» **Problem requirements**
Can you recast the entries below, from the first line up to and including the line containing "Looking at the screenshot, I should [486, 917].", as a Markdown table with columns Line No. and Entry Text, numbering each row and leaving out blank lines?

» **Raw records**
────────────────────
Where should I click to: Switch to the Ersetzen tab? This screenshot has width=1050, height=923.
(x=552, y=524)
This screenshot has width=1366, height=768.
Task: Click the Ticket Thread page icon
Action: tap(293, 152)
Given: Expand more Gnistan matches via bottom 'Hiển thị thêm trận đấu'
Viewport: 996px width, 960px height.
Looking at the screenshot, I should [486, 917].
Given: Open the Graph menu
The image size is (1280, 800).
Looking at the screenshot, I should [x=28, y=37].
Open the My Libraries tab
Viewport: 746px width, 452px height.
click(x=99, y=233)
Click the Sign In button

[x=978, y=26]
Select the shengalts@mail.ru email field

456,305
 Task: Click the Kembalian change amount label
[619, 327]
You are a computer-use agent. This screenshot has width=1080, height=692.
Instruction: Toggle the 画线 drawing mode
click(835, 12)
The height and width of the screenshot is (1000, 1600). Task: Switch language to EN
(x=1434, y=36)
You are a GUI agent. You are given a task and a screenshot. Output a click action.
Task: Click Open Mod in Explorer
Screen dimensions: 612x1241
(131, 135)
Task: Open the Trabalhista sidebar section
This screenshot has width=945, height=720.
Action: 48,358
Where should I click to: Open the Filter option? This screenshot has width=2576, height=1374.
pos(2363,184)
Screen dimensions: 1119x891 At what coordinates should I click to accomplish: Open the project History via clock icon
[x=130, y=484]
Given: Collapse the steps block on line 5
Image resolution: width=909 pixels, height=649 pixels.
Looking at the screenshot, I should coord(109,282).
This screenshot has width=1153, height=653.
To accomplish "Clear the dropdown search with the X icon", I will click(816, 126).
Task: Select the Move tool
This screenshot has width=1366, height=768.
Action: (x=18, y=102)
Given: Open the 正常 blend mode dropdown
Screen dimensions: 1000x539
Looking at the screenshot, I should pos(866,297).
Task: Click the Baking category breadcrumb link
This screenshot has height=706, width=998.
────────────────────
» **Output of the exercise**
| Line No. | Entry Text |
|---|---|
| 1 | Where should I click to: Switch to the Ersetzen tab? This screenshot has width=1050, height=923. |
| 2 | (x=552, y=524) |
| 3 | This screenshot has width=1366, height=768. |
| 4 | Task: Click the Ticket Thread page icon |
| 5 | Action: tap(293, 152) |
| 6 | Given: Expand more Gnistan matches via bottom 'Hiển thị thêm trận đấu' |
| 7 | Viewport: 996px width, 960px height. |
| 8 | Looking at the screenshot, I should [486, 917]. |